PASSAGE =

★ ★ ★ ★ ★ ★ ★

Was seeing a case where the following operations are done:
1. daemon is stopped on secondary
2. then mirroring on the group is disabled
3. added/removed image[s] to/from the group
4. enabled group back for mirroring
5. Mirroring daemon is brought back to life
From the handling:
1. Two GroupReplayer's are started by the InstanceReplayer, one for old group
and one for new group (not surprisingly both deal with the same pool images)
2. The GroupReplayer for old group instance enters into
group_replayer::BootstrapRequest, notices remote_group_id is not found, and
starts cleaning-up the group, """tries to remove local group and all the
images. Finally returns to GroupReplayer, stop the GroupReplayer setting
the state as stopped with description group removed and finally unregister
admin socket hook."""
3. On the other hand the GroupReplayer for new group instance runs in concurrent
to the old one, figures out local group_id by name exists and """tries to
remove local group and all the images. Finally returns to GroupReplayer,
stop the GroupReplayer setting the state as stopped with description group
removed and finally unregister admin socket hook."""

★ ★ ★ ★ ★ ★ ★

PROVIDED RECORDS =

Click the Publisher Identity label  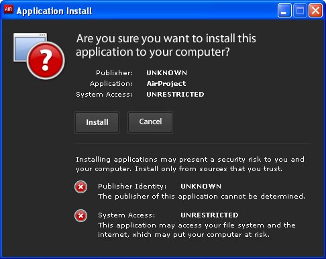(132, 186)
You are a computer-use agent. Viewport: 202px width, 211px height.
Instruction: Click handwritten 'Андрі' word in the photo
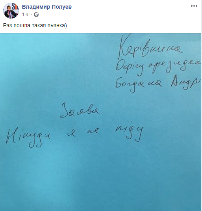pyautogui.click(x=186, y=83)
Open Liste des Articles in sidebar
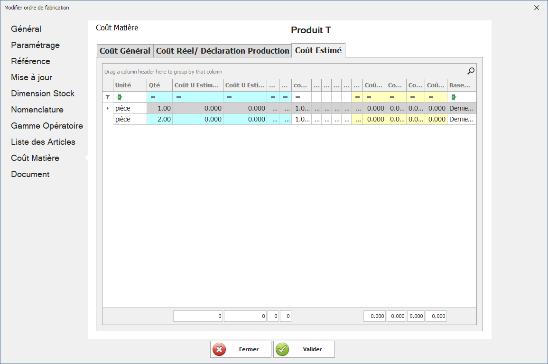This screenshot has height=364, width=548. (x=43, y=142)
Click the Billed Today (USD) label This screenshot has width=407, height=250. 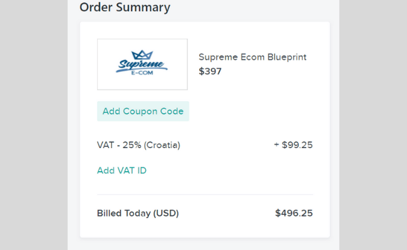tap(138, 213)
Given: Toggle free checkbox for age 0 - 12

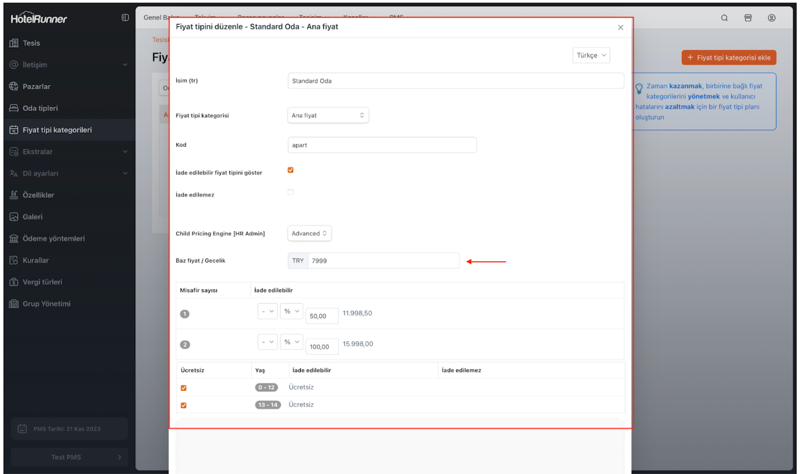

★ ★ ★ ★ ★ ★ ★

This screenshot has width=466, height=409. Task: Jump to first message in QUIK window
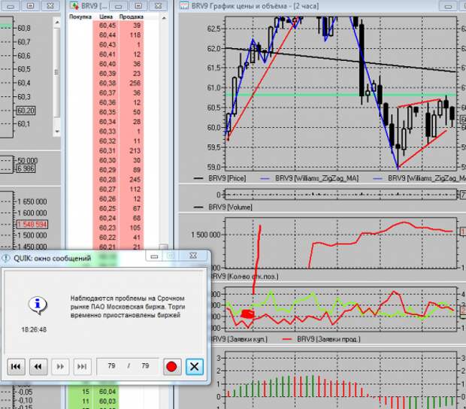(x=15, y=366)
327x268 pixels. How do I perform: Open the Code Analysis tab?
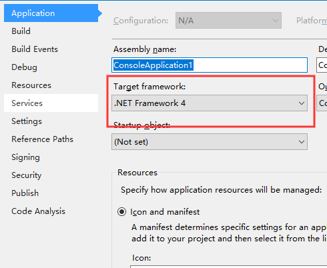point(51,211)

★ ★ ★ ★ ★ ★ ★

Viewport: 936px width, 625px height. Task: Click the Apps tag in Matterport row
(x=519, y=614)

★ ★ ★ ★ ★ ★ ★

SHORT EXERCISE 1 = In the mirroring report, how many GroupReplayers does the InstanceReplayer start?
SHORT EXERCISE 2 = In the mirroring report, write out the part beginning at "Was seeing a" and ending after "same pool images)", switching "secondary" to "primary".
SHORT EXERCISE 3 = Carry on with the mirroring report from the point where it ends.

TASK ANSWER 1 = Two: one for the old group and one for the new group.

TASK ANSWER 2 =
Was seeing a case where the following operations are done:
1. daemon is stopped on primary
2. then mirroring on the group is disabled
3. added/removed image[s] to/from the group
4. enabled group back for mirroring
5. Mirroring daemon is brought back to life
From the handling:
1. Two GroupReplayer's are started by the InstanceReplayer, one for old group
and one for new group (not surprisingly both deal with the same pool images)

TASK ANSWER 3 =
You can see 2 and 3 are ending up in the same situation because of the
concurrent behaviour. i.e one has to add the group with a name and create
images in the pool. Where as the other has to remove the group with same name
from the same pool.
Thanks to Ilya for the suggestion here, according to the suggestion the
fix is simple. The way this is handled for standalone images is that the
second replayer (i.e. (3)) sees that the image is in MIRROR_IMAGE_STATE_DISABLING
state and backs off (i.e.second group waits and retries later).
If the second replayer backs off with ERESTART, the first replayer should
eventually clean up the old group which would allow the second replayer to
proceed with creating a new group.
fixes: issue#27
Signed-off-by: Prasanna Kumar Kalever <prasanna.kalever@redhat.com>
return;
}
+ if (m_local_mirror_group.state == cls::rbd::MIRROR_GROUP_STATE_DISABLING) {
+ derr << "group with same name exists: " << m_group_name
+ << " and is currently disabling" << dendl;
+ finish(-ERESTART); // The other group replayer might be removing the
+ // group already, so wait and retry later.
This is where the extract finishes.